What you have to do:
Please reproduce each line of the data below as it stands.

Saved entries:

· · · ·

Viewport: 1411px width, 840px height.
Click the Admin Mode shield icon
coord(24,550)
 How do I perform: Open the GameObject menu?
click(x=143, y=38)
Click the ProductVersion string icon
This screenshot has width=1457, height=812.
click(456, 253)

· · · ·

Expected output:
Viewport: 1411px width, 840px height.
Click the Admin Mode shield icon
coord(24,550)
 How do I perform: Open the GameObject menu?
click(x=143, y=38)
Click the ProductVersion string icon
This screenshot has width=1457, height=812.
click(456, 253)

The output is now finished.